When Fox needed a mutant speedster for one standout scene in X-Men: Days of Future Past, it chose to get into a bratty brawl with Marvel about who can use Quicksilver, rather than use Northstar, the single most high-profile gay superhero. When Marvel was pulling together its roster for Guardians of the Galaxy, it took a team with multiple women and threw most of them out, in the process eliminating Moondragon and Phyla-Vell, two women in a romantic relationship.

 

Mike Perkins

 

Was that an “organic” decision, to take a team with queer members and kick them off? Was it organic for Fox to deftly side-step every LGBTQ character that the X-Men have ever introduced — except Mystique, re-imagined as the center of a heterosexual love triangle involving two men who have more chemistry with each other? Was it organic for Spider-Man to attend the only high school in modern New York with no queer students, and to work at the only Manhattan newspaper with no queer employees?

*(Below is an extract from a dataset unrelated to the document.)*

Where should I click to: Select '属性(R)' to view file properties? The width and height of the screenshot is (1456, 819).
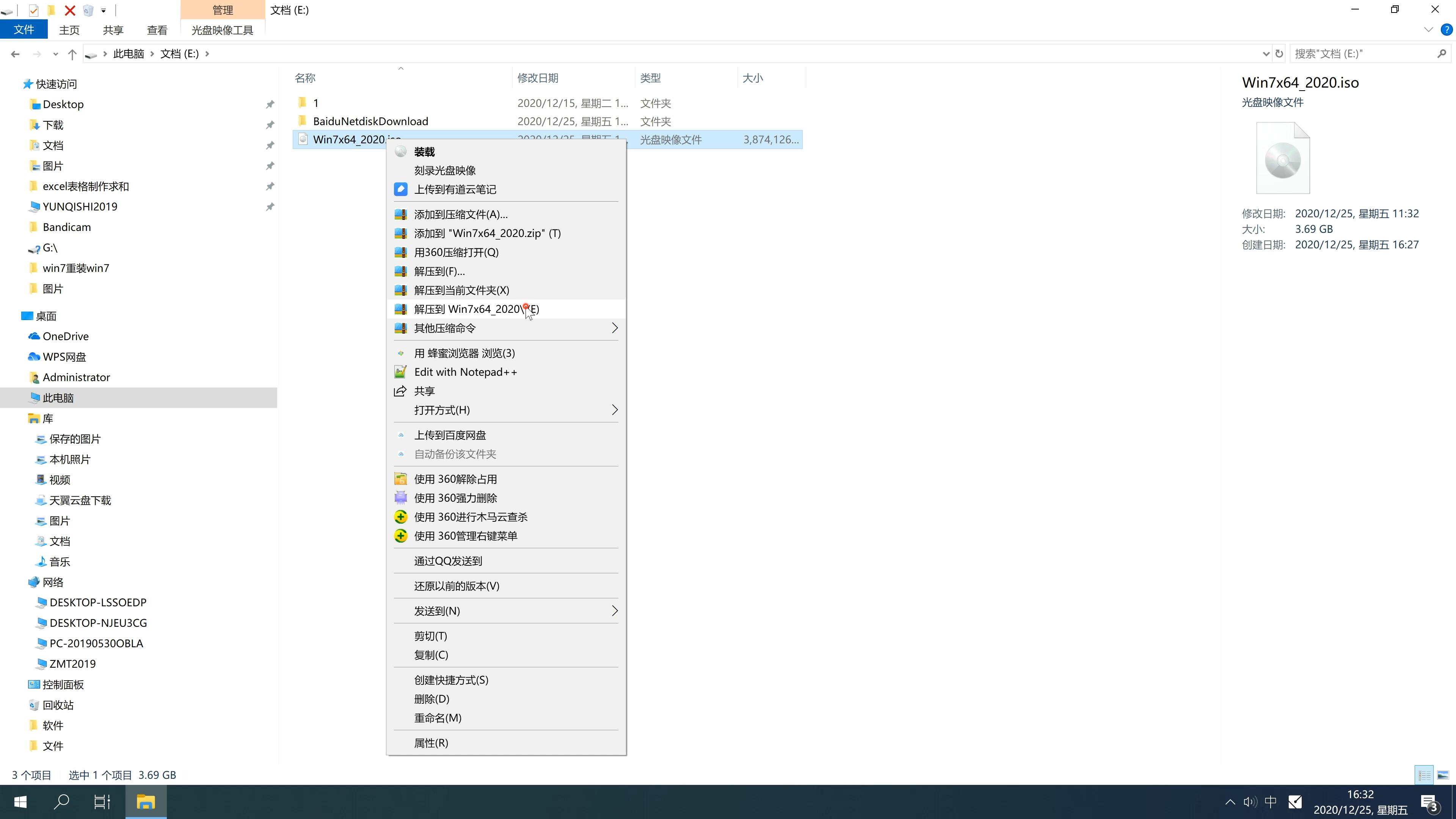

Not that the source material for these movies is rich in queer representation. Feige employs diplomatic finesse in noting that the comics have been especially progressive “even more recently.”

Yes, the comics have been more progressive than they were when same-sex relationships were treated like pornography and presented via innuendo at best. After decades of artificial exclusion, the comics are slowly building up a roster of queer characters that eventually won’t all fit on one bus. Sadly, none of those characters are as famous or as essential as Captain America, but they’d all compare favorably with Maria Hill before the movies elevated her profile.

Not that characters have to be gay in the comics to be gay on-screen. I celebrate the decision made by Marvel and other studios to re-imagine some of its historically white characters as people of color in its adaptations. I’d welcome the same treatment of some historically straight characters. Bucky, Sif, Rhodey, Nick Fury. It would be kind compensation for the failure of past generations to honestly acknowledge the world around them.

 

Captain America: The First Avenger

 

Are these changes organic? No. Nothing in fiction is organic. Nothing just appears. Everything is made. That’s what makes “we don’t want to impose diversity” such a vacuous lie.

Why is your character straight? Why is he white? Why is he “he”? Those are all choices, even if the choice the writer made was to be lazy and go with the first and easiest idea. If there is a default expectation of straight, white, and male, then that is contrived, not organic. Straight, white and male is a cultivated suburbia, a gated community, copy-and-pasted again and again; it is not a random sampling of the wild possibilities of real life.

Yet even in fantasy and science fiction, where the palette of choices is truly infinite, we hear lies of “historical accuracy” and “realism” used to justify tame and unambitious world-building. It’s not accurate. It’s not realistic. It’s your diluted cover version of bland familiarity. Complain all you like about tokenism, but diversity is much more interesting than your relentless Tolkienism.

Writers, editors, producers; Gay characters aren’t going to show up “organically” in the completely artificial fictional world of straight white male heroes that you invent.

It’s time to bury the lie that the only way for gay characters to show up in a story is if the story leads the author there.  Good people are the only force for positive change, and your fictional world is what you make it.

The world is diverse, and bad writing is contriving to make it less so. Bad writing made the Marvel Universe straight, just like the worlds of The Fast & The Furious, and Star Wars. Writers are manufacturing worlds in which people like me cannot see ourselves. That is not organic. You built it that way.

We are people. Real, organic, meaningful people. If Hollywood is so liberal, why is it lagging behind the US Supreme Court in recognizing this truth?